彼は目の前に生い茂るバラを睨み付け、手に持った刈りばさみを振り上げ「これで終わったと思うなよ!」と呟くと、既に片付いている小道に沿ってコテージへと戻った。あまりに暑かったし空腹でもあった。一休みして昼食を摂る時間だった。

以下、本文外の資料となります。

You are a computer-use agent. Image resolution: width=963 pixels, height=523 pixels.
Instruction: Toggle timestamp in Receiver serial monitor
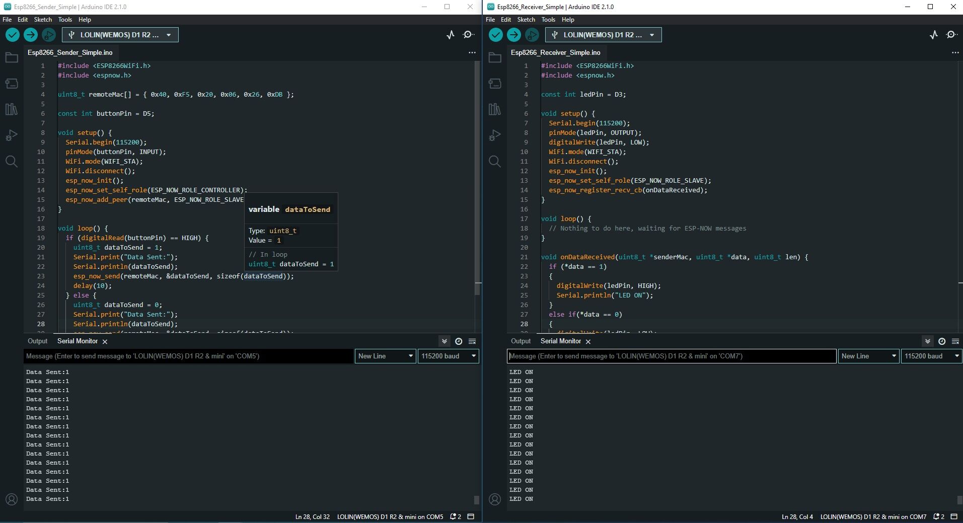point(942,341)
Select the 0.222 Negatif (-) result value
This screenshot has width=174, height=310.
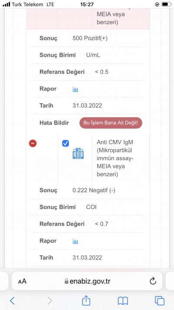94,191
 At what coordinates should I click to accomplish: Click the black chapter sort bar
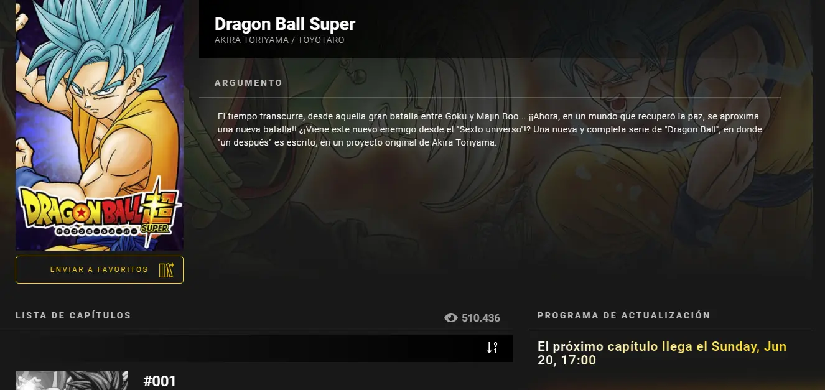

彼は井戸から水を汲んで中に運びいれると、少しばかりの水をヤカンに入れて主暖炉の石炭の上に掛け渡し、残りの水を浴室のボイラーに入れた。一日庭で働いた後で夕方に風呂に入りたくなるのは判っていたから、今の間に湯を沸かしておこうと思ったのだった。ヤカンが沸き立つまでの間、彼は更に数回バケツで水を運び入れた。湯が沸いてきたところでバケツを横に置くと、彼のお気に入りの大きなマグカップを持ってきて、丁寧に紅茶の葉を計り取り、カップに入れて準備をした。

清潔な布にくるまれたパンを取り出し、何枚か厚切りにすると、石炭の上に掛けた長いフォークに突き刺して炙り、その上に良い香りの柔らかなチーズを少しばかり乗せて伸ばした。沸き立った湯に紅茶の葉を入れてマグカップに注ぎ、チーズを塗ったパンと一緒に玄関扉の側のカウンターへ持っていくと、彼は扉の側柱にもたれて庭を眺めつつ、パンを囓り紅茶をすすった。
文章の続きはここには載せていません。